Взяв стул, Фаррагат отправился к себе, но у камеры Рэнсома он вдруг остановился и сказал:
— У меня страшно болит зуб. Это зуб мудрости. Вот этот, слева. Он у меня вместо часов — начинает болеть где-то в девять вечера, а перестает только на рассвете. Завтра на рассвете я узнаю, утихнет ли боль и не выпадет ли он. Да, я узнаю об этом прямо на рассвете. Примерно в шесть двадцать восемь.
— Спасибо, мисс Америка, — отозвался Рэнсом.
Фаррагат вернулся в свою камеру, лег на койку и заснул.

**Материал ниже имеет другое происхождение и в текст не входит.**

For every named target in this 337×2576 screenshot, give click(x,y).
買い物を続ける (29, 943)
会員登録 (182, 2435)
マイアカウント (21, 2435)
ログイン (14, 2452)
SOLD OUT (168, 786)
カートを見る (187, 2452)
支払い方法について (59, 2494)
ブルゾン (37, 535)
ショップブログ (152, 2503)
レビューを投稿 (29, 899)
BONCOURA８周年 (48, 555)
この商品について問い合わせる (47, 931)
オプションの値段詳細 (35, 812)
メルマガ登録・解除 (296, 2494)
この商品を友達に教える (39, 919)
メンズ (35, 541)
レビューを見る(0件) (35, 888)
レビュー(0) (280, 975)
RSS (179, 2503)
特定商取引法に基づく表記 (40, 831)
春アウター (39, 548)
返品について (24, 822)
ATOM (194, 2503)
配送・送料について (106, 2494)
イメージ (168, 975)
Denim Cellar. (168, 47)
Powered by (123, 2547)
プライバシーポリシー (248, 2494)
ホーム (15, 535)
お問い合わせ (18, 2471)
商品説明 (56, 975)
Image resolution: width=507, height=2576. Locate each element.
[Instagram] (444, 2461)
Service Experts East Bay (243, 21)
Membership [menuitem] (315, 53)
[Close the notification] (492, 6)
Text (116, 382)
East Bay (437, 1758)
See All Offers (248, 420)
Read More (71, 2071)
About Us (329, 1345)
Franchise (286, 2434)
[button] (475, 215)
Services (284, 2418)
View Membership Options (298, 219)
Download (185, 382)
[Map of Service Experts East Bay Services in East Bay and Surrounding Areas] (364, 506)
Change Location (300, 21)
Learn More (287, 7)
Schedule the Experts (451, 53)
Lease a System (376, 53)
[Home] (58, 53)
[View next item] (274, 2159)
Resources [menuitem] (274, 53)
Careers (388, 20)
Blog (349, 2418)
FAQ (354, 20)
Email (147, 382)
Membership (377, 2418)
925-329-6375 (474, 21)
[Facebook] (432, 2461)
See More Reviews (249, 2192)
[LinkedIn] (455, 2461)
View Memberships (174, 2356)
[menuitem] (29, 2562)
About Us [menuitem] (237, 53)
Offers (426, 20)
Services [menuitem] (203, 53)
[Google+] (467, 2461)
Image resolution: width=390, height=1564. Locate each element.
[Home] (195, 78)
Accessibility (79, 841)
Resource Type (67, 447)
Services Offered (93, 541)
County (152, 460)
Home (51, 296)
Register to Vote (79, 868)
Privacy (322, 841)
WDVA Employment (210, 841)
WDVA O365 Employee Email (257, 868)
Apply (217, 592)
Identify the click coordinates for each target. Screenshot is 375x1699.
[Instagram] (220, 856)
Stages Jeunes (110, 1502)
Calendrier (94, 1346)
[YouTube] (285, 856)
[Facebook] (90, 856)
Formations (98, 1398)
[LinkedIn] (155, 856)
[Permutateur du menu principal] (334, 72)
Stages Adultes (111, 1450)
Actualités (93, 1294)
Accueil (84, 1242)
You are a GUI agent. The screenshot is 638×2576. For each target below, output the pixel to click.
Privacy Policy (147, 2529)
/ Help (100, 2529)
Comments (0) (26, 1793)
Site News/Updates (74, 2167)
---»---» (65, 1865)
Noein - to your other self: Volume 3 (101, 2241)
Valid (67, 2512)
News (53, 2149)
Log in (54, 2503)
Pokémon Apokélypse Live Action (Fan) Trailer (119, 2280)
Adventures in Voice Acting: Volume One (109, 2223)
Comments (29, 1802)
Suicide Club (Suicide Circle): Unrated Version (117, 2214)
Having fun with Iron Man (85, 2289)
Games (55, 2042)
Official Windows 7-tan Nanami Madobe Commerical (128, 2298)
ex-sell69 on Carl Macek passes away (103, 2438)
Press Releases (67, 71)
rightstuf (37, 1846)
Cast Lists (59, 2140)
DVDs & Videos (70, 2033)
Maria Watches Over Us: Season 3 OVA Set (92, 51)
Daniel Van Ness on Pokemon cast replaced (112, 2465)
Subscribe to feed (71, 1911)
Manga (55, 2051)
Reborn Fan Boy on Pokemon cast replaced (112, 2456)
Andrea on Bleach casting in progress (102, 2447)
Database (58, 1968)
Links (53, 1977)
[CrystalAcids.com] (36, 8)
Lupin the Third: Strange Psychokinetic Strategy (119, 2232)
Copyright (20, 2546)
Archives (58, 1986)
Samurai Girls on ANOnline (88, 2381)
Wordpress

Ему приснился странный сон, совсем не похожий на прошедший день. Сон был очень красочный и яркий — такие насыщенные цвета человеческий глаз не способен различить в обычной жизни, они проявляются только на фотографии. Фаррагат плывет на роскошном лайнере, ощущая знакомые ему свободу, скуку и боль от солнечных ожогов. Он плавает в бассейне, пьет в баре вместе с туристами самых разных национальностей, спит в каюте во время сиесты, играет в пэддл-теннис на палубе, снова плавает в бассейне, а к четырем возвращается в бар. Он такой гибкий, энергичный, загорелый — хотя, конечно, этого красивого золотистого загара никто не заметит в темных барах и клубах, куда он придет обедать, вернувшись из круиза. Фаррагат весело проводит время и даже начинает переживать, что это уже чересчур, но однажды во время сиесты замечает, что по левому борту к ним приближается шхуна. Со шхуны подают сигналы флагами, но он ничего не может разобрать. Лайнер начинает сбрасывать скорость. Волны, разбивающиеся об острый нос, становятся все слабее, и вот уже их совсем нет, и неведомое судно тихо скользит бок о бок с огромным лайнером.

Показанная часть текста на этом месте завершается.